Set down exactly the first line of the entries and every line after it, through the line with "Linkpartner (19, 1407)".

**** DATA EXTRACT ****

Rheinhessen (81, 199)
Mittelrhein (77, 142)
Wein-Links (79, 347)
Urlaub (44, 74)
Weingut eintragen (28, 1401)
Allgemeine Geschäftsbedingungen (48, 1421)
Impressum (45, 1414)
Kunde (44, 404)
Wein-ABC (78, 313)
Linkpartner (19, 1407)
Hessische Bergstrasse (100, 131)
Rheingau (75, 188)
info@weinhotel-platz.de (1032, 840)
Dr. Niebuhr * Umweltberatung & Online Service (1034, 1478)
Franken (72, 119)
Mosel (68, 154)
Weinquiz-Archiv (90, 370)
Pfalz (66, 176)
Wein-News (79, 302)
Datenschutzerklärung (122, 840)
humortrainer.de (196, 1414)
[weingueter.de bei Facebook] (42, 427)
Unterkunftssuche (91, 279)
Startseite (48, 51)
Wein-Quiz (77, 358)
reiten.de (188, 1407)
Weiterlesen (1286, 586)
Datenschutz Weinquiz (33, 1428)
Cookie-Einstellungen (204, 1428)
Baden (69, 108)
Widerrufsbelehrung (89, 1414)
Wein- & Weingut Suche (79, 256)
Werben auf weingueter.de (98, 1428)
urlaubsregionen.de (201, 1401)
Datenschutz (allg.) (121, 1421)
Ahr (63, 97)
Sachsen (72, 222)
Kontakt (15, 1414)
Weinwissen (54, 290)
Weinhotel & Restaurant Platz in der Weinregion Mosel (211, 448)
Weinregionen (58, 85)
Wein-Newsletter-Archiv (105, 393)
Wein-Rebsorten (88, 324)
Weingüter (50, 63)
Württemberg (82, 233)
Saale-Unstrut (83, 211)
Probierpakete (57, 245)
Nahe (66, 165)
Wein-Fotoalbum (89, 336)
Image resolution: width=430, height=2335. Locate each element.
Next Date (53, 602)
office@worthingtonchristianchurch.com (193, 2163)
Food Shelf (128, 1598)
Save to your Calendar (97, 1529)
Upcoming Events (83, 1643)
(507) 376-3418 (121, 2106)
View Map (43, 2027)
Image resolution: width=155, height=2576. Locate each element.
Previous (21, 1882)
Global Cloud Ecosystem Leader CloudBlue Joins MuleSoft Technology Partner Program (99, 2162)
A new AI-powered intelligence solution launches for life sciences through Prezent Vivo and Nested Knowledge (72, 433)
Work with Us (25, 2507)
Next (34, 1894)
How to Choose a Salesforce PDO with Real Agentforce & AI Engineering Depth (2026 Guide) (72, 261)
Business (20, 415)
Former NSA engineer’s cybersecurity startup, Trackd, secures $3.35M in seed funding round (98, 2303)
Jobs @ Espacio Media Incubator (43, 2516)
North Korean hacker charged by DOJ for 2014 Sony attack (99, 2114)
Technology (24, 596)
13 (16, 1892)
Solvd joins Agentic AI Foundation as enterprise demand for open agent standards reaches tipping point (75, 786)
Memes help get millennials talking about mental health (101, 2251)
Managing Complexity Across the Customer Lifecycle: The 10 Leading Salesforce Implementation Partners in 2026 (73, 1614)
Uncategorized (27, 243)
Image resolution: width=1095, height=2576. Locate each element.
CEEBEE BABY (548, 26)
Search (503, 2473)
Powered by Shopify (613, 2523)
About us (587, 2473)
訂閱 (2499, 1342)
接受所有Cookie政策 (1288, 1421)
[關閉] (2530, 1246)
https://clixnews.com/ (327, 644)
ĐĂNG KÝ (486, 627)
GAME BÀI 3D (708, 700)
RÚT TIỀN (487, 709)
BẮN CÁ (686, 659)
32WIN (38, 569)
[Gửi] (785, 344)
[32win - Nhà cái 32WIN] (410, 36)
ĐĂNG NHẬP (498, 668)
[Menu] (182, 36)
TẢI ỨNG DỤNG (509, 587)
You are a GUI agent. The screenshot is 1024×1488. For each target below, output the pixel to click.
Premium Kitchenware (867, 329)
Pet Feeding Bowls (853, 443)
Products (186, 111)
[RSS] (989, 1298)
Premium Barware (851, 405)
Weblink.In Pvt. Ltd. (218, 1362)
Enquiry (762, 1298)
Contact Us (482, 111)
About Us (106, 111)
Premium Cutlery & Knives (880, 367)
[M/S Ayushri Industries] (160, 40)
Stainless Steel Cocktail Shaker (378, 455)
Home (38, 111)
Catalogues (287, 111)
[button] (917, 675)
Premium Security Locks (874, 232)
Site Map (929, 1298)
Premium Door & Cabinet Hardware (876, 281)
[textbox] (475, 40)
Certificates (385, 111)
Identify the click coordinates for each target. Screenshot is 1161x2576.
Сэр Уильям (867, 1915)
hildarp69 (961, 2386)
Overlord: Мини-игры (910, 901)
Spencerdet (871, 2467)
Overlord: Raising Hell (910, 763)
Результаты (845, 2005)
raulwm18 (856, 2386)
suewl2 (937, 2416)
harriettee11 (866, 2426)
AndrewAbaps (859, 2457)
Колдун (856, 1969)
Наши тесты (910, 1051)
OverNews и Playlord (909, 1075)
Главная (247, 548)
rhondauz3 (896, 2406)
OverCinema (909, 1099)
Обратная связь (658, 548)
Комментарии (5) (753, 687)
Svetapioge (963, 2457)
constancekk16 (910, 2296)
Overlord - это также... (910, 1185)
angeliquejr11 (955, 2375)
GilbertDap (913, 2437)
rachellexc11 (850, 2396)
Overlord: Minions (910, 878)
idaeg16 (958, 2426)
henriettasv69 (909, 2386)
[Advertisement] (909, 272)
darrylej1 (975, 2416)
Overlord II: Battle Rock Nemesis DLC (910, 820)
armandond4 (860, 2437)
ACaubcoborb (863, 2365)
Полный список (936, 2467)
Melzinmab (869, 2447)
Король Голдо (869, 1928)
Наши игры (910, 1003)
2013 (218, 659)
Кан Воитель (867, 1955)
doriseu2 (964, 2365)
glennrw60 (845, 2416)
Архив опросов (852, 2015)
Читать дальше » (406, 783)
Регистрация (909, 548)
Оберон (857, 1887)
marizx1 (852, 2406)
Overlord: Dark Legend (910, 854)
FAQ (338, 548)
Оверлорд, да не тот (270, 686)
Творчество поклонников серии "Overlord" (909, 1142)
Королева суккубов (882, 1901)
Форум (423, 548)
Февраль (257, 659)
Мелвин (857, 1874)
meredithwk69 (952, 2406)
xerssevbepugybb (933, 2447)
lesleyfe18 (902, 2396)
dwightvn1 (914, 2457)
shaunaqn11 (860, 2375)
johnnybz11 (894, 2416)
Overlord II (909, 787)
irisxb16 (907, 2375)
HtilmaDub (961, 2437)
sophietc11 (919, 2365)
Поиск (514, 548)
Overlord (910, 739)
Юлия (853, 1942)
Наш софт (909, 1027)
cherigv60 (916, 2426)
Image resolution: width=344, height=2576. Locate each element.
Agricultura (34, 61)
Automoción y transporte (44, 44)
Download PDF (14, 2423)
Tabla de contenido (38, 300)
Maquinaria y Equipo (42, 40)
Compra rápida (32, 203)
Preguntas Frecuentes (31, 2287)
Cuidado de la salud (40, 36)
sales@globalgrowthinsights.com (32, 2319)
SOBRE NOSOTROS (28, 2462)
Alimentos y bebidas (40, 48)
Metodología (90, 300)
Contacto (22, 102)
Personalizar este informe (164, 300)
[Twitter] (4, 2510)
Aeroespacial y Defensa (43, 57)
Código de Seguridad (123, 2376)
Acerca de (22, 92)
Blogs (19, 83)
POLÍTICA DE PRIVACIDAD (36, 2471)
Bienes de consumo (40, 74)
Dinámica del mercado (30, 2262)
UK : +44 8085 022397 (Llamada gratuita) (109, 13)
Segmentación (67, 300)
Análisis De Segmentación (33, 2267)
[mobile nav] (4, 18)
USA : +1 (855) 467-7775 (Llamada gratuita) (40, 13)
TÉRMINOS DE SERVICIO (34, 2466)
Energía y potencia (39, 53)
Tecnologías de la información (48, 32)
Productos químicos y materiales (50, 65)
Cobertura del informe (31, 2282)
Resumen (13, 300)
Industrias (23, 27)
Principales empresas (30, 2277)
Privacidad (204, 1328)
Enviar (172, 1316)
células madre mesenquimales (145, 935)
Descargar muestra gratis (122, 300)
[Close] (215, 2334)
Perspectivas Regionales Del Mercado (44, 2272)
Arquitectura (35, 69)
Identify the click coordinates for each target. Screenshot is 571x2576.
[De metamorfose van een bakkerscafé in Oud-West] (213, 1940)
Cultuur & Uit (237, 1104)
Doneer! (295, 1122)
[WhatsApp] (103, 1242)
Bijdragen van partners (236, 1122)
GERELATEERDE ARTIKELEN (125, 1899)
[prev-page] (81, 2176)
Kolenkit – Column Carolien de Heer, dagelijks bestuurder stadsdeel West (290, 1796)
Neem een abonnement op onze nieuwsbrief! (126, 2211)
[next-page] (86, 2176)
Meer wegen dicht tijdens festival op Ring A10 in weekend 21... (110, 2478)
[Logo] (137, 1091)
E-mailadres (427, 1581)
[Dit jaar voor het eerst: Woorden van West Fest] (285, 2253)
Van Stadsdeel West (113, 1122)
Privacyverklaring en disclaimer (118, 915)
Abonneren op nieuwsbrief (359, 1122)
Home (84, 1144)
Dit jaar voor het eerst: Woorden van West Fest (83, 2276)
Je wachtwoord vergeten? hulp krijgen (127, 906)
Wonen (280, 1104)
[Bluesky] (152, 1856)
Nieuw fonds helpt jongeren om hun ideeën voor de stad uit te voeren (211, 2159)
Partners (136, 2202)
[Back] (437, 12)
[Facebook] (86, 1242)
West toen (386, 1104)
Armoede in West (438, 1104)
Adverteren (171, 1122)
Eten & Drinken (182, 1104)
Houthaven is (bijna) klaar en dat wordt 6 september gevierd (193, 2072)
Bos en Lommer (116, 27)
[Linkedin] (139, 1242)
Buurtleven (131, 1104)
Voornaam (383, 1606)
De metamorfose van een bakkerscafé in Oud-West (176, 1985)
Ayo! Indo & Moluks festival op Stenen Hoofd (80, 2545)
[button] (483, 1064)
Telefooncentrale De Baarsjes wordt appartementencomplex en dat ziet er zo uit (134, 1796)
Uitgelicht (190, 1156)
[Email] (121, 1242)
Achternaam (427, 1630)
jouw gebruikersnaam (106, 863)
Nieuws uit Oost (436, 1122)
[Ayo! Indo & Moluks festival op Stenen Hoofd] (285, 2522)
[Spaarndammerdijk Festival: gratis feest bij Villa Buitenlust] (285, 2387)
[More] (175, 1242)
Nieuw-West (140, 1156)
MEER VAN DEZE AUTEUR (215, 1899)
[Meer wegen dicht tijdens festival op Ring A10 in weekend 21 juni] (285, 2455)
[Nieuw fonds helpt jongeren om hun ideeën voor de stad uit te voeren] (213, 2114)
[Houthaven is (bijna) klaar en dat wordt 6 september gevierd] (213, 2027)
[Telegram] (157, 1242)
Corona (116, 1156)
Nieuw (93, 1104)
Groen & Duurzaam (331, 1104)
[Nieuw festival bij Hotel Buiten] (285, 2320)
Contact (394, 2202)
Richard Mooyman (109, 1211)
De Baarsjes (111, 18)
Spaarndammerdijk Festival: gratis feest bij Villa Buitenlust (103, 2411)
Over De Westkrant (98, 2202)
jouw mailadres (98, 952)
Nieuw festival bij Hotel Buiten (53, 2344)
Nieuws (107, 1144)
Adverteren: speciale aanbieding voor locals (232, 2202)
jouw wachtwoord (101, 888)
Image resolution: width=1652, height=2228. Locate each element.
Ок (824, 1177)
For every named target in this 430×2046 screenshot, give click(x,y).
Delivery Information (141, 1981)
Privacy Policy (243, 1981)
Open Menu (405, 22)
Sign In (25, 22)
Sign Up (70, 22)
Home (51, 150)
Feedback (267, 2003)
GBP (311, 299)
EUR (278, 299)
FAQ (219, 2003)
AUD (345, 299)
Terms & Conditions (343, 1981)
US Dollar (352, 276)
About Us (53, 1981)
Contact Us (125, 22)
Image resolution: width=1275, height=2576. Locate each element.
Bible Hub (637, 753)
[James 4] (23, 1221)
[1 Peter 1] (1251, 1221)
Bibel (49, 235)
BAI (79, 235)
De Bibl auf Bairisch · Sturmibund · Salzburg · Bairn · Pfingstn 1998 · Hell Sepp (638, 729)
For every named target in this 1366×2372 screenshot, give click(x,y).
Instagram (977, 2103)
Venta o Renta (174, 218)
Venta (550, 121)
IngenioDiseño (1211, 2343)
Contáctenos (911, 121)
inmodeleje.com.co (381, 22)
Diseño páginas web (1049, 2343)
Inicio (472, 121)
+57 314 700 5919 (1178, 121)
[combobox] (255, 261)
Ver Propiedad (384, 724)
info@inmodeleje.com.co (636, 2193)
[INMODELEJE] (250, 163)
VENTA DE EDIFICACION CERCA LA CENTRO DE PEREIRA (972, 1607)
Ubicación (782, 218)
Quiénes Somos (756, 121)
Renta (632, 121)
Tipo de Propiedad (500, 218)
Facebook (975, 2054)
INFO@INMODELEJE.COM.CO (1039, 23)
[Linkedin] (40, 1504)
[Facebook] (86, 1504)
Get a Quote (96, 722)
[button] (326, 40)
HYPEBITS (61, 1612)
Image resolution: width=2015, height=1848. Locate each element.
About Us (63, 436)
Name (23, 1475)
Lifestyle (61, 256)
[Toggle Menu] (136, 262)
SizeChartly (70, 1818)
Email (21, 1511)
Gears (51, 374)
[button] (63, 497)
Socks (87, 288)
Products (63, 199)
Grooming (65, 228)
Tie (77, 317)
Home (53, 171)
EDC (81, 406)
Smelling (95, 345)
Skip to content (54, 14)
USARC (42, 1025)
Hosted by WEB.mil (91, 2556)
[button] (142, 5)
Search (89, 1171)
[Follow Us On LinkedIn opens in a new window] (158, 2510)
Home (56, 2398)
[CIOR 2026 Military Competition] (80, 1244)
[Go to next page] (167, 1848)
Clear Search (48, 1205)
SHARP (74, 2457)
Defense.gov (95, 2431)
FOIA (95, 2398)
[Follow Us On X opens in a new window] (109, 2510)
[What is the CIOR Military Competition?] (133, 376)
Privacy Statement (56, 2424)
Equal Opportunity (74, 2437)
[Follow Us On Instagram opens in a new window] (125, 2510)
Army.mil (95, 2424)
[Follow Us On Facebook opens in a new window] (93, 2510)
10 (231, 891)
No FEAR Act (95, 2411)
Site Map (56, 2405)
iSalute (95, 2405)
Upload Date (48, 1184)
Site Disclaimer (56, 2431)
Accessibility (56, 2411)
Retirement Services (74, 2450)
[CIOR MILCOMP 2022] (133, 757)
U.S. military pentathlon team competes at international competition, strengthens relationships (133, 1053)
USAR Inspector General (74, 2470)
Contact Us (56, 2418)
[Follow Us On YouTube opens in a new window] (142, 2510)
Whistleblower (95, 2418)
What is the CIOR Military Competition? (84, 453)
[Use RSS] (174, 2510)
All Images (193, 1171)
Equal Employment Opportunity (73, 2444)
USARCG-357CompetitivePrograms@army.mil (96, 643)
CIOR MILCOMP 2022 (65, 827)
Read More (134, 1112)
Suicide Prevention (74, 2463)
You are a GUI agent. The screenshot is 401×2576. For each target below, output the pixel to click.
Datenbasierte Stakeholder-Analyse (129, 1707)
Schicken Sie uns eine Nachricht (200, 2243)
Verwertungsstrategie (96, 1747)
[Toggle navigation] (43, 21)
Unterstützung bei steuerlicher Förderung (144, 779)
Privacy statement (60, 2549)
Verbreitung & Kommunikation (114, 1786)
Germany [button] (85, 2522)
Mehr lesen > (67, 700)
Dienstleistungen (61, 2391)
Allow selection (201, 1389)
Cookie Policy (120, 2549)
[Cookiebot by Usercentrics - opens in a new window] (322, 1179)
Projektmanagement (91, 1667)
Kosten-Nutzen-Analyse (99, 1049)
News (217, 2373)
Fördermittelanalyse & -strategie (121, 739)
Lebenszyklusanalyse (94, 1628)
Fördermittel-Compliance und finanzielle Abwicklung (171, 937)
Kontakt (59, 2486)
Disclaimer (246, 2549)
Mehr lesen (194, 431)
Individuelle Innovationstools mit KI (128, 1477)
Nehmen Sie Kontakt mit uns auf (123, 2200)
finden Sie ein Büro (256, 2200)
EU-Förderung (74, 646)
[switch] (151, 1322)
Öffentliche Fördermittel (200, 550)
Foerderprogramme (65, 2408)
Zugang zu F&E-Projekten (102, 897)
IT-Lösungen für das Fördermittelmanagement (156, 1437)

****

SOLUTION »
Rheinhessen (81, 199)
Mittelrhein (77, 142)
Wein-Links (79, 347)
Urlaub (44, 74)
Weingut eintragen (28, 1401)
Allgemeine Geschäftsbedingungen (48, 1421)
Impressum (45, 1414)
Kunde (44, 404)
Wein-ABC (78, 313)
Linkpartner (19, 1407)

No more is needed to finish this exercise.